Improve Entity-Attribute-Value models with proper data types

Entity-Attribute-Value (EAV) models are a contentious topic in database design.  Flexibility is important but some things should not be sacrificed.

EAVs should use a table like this:

	NAME          VARCHAR2(4000)
	NUMBER_VALUE  NUMBER
	STRING_VALUE  VARCHAR2(4000)
	DATE_VALUE    DATE

EAVs should avoid a simpler table structure like this:

	NAME   VARCHAR2(4000)
	VALUE  VARCHAR2(4000)

Those extra columns don’t take away any of the benefits and alleviate many of the costs.

Pros and Cons

Here are some common arguments in EAV debates:

Pros

  1. Flexibility to add anything without schema changes.
  2. Looks nicer on the schema diagrams.

Cons

  1. Data type errors
  2. Bad performance.
  3. Lack of constraints.

Architects and application developers prefer EAV and DBAs tend to hate it.

The best design is a compromise.  Be honest about the importance of each pro and con.  While it is important to compromise on high level schema designs we should never compromise on low level type safety.

Flexible

Applications can still store anything.  Those 3 columns cover 99% of all data.  It’s easy to add more columns if necessary.

Some people might complain that those extra columns create more work because you need to identify the type.  But in practice, if you have a single value you will almost always need to know the type anyway.  Even if the value will only be displayed on a screen the type is useful for justifying the text.

If you truly have unstructured data it should still have a data type, such as JSON or XMLType.

Looks Nice

This reason usually isn’t that important.
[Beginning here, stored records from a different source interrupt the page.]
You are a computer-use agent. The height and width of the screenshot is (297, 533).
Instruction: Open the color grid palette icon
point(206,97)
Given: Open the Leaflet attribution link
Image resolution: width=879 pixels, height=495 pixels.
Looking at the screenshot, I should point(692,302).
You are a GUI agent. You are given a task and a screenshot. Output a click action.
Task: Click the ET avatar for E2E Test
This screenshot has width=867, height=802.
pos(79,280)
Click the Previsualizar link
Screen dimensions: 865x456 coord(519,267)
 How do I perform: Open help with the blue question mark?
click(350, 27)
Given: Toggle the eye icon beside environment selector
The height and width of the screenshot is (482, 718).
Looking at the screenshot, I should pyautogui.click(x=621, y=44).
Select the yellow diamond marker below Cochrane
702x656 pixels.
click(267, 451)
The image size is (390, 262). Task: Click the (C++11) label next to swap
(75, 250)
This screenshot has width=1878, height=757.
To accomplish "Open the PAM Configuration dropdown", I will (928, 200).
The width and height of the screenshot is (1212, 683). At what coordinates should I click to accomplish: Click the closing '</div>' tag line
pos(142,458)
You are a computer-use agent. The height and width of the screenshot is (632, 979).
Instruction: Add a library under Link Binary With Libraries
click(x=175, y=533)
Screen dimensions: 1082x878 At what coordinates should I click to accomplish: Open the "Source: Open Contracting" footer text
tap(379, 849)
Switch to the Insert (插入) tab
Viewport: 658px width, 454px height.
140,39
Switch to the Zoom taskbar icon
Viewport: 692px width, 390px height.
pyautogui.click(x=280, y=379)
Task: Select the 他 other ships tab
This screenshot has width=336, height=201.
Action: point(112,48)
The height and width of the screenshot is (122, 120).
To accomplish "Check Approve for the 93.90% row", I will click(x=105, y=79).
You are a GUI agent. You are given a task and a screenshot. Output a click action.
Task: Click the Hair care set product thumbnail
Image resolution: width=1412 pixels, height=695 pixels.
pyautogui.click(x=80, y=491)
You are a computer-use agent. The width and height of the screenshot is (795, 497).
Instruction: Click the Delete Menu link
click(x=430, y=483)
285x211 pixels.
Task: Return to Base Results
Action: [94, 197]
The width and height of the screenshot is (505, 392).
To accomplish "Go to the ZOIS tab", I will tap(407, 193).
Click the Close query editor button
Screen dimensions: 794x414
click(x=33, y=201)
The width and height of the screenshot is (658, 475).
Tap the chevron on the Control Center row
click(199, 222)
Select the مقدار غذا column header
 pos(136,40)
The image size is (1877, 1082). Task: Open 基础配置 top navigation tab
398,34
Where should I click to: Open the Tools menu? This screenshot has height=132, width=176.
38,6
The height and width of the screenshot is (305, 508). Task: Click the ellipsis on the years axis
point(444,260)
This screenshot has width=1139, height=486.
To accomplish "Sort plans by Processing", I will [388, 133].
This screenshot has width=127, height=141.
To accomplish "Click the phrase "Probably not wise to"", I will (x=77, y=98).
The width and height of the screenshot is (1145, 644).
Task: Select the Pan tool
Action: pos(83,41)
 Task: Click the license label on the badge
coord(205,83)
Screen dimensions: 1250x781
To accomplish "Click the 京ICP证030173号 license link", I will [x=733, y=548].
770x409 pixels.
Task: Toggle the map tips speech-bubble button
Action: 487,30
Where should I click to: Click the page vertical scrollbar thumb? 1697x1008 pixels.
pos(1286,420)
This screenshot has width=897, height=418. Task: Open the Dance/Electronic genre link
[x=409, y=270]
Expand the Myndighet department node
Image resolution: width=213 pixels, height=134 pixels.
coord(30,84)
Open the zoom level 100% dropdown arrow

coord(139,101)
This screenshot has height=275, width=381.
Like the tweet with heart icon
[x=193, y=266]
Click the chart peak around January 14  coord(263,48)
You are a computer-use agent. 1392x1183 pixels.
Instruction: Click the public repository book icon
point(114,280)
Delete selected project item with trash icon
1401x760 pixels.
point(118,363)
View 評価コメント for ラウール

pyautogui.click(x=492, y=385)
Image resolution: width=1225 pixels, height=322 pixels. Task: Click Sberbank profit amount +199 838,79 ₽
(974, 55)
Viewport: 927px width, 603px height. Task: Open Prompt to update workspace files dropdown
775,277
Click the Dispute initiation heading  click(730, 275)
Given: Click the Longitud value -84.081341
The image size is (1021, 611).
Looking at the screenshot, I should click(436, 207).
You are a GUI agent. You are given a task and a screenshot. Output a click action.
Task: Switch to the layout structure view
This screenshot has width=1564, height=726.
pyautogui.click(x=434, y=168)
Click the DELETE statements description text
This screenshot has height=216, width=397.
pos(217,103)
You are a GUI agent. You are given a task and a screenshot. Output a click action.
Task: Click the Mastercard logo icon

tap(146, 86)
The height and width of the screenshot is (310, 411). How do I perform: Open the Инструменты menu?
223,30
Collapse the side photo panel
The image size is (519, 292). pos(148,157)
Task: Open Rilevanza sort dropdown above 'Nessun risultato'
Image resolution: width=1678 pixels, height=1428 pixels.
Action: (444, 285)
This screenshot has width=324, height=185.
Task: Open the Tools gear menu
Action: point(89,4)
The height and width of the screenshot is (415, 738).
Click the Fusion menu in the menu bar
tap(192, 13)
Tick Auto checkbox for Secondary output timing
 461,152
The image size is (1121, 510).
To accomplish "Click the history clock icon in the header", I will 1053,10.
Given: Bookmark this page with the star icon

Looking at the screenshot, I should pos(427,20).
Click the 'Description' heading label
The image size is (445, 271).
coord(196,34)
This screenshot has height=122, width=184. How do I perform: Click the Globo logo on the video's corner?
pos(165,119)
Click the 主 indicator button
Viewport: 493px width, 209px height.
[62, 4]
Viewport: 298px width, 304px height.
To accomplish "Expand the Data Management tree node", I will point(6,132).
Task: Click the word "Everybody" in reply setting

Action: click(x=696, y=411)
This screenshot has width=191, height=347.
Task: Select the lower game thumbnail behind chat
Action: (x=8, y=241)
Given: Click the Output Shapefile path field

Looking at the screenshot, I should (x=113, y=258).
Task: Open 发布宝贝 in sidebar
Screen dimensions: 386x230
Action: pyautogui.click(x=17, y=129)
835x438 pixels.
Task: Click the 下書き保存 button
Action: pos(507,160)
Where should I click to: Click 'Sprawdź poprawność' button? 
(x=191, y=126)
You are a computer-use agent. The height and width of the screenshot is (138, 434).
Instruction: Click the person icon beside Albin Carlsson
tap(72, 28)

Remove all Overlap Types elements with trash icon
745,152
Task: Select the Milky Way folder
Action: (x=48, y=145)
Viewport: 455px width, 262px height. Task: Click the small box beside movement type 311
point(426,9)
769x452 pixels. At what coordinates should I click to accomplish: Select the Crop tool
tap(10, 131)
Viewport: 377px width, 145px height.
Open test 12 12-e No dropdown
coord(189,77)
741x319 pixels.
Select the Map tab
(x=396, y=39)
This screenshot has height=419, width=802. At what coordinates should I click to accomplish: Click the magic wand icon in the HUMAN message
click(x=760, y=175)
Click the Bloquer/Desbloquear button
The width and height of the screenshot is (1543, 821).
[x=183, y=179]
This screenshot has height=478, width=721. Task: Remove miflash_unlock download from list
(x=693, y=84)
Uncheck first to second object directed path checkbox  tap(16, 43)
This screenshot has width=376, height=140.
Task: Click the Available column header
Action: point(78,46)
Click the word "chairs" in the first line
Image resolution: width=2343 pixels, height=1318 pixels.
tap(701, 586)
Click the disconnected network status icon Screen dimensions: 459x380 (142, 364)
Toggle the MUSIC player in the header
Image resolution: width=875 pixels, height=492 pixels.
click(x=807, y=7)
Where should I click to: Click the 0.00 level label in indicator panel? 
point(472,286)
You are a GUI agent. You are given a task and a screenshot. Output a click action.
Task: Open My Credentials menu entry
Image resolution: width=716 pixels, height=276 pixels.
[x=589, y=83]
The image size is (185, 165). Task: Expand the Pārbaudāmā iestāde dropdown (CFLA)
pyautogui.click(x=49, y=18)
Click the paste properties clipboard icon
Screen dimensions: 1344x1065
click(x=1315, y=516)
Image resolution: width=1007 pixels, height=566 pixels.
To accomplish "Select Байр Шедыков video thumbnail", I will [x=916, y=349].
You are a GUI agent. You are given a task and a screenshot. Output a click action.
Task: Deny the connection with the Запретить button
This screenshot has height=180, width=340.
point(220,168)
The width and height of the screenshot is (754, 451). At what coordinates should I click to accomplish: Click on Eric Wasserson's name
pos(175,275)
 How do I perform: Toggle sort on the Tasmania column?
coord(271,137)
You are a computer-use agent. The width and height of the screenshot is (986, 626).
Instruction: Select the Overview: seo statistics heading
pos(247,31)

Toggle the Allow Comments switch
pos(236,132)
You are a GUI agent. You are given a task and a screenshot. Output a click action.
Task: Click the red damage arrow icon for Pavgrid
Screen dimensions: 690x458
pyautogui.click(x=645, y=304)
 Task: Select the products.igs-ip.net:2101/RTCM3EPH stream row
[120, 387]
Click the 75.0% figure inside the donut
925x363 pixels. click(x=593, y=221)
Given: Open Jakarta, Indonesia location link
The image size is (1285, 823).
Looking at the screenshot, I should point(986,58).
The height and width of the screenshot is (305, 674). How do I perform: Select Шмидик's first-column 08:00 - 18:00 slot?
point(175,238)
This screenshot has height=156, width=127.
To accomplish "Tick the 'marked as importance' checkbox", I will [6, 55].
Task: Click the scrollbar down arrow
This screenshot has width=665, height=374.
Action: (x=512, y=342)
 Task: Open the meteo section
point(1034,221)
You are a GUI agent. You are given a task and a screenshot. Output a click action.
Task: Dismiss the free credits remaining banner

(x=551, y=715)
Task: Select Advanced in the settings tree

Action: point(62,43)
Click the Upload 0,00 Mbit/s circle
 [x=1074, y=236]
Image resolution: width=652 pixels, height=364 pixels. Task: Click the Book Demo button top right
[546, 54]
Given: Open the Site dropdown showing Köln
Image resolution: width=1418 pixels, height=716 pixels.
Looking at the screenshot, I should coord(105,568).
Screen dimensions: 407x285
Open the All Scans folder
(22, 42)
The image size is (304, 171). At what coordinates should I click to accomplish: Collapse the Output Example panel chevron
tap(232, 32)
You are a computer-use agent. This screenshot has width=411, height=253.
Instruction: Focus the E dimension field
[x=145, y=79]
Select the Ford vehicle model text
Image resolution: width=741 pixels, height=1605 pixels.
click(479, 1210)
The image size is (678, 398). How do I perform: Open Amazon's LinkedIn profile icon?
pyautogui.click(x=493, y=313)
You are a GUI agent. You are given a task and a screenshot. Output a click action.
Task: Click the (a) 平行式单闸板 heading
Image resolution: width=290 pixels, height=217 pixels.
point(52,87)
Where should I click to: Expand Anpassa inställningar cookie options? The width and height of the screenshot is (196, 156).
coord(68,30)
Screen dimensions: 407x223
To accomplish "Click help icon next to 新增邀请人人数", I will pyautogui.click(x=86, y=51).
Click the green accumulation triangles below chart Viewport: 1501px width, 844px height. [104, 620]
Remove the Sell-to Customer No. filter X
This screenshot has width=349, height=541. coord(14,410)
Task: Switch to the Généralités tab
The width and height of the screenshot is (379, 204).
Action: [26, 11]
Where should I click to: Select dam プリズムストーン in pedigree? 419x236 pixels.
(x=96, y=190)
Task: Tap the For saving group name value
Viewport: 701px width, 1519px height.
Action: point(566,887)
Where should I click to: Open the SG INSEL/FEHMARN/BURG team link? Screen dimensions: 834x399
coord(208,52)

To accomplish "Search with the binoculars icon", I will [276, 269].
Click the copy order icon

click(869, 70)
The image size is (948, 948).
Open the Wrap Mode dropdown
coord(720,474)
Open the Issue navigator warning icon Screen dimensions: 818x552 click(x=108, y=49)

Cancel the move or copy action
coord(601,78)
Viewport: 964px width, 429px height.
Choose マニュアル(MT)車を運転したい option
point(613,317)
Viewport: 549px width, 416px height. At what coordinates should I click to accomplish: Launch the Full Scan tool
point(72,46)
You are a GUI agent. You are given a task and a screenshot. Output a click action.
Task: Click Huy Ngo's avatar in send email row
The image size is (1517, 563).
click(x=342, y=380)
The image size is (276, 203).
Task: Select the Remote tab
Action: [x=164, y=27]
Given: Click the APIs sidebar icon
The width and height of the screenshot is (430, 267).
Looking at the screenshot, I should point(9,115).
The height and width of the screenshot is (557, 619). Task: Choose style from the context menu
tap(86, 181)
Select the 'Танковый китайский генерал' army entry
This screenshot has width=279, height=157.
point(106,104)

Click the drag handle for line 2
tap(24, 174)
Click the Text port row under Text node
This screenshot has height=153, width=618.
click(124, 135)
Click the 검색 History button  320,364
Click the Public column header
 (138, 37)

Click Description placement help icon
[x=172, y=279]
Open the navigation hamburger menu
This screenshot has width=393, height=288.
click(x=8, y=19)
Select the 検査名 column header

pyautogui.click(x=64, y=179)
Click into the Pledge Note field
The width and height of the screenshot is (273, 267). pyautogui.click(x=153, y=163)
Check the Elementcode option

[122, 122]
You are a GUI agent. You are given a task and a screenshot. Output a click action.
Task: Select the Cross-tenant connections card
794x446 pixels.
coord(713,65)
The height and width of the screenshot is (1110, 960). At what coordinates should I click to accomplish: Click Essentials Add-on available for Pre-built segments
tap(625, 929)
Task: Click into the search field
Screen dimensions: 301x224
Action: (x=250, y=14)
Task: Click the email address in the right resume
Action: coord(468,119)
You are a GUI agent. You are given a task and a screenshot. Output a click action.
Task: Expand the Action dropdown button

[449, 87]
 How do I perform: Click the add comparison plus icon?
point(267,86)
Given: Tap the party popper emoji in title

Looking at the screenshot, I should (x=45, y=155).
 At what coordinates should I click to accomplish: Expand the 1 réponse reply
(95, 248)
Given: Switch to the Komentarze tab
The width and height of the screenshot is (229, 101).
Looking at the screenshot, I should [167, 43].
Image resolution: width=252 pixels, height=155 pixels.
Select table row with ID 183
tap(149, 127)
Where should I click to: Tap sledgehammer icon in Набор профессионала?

Developers and DBAs typically use an IDE as the primary interface for the database, not the PDFs generated by the data modeling tool.

But with the compromise solution this isn’t an issue, it only requires a few extra columns one time.

Data Type Errors

This is a subtly dangerous issue that you may not discover until it’s too late.

It is difficult to control the order a SQL query is executed.  Without that guaranteed order most developers will write unsafe queries like this:

	select *
	from eav
	where name = 'Date of Birth'
	and value = date '2000-01-01';

That query will usually work.  But it is not guaranteed to work because Oracle may check the value predicate before the name predicate, and not all values can convert to dates.

There is only one safe way to write that query:

	select *
	from
	(
		select *
		from eav
		where name = 'Date of Birth'
		and rownum >= 1
	)
	where value = date '2000-01-01';

That is the only safe way because ROWNUM is a special function that Oracle assumes means “these rows must be displayed in order”.  Oracle will never push a predicate or view merge into an inline view with a ROWNUM.

No other fix will work reliably.  A simple inline view can be trivially rewritten by the optimizer.  The physical order of predicates is ignored.  Hints are difficult to get right.  Even a CASE statement does not always guarantee short circuit evaluation in SQL (despite what the manual says).

Use the extra type-safe columns unless you want to write the ROWNUM trick a hundred times and are willing to thoroughly warn all SQL developers about the dangers in your data model.

Bad Performance

The extra type columns can significantly boost performance.

The exact type will be smaller and slightly faster to compare than a converted string.

The optimizer will have a little better information with the right types.

Most importantly, the right types let you avoid the horrible ROWNUM trick.  That gives the optimizer more flexibility to transform the query and choose a better plan.

Lack of Constraints

Using the right types doesn’t allow for smart constraints but at least it supplies some basic type checking.

Validating dates and numbers is much harder than most developers realize.

For dates, very few applications properly deal with internationalization.  For example, the month abbreviations are not the same in every language.

For numbers, very few applications can handle all number formats. Number validation sounds simple until you look at the Oracle manual’s complex syntax diagrams.  (Tip - those diagrams are helpful but contain a mistake.  If you can’t find it, don’t try to write a regular expression to handle number validation).  The Method5 PL/SQL lexer uses this regular expression. But don’t use it, this is only an example of how horrible the regular expression will be. It also doesn’t work with “+” or “-“, because the lexer considers those operators and not part of the number.

	([0-9]+\.[0-9]+|\.[0-9]+|[0-9]+)((e|E)(\+|-)?[0-9]+)?(f|F|d|D)?

Always Use the Right Type

Using the default Oracle data types costs almost nothing, avoids type errors, improves performance, and simplifies validation. Adding a few extra columns now can prevent a lot of problems later.

Written on November 14, 2017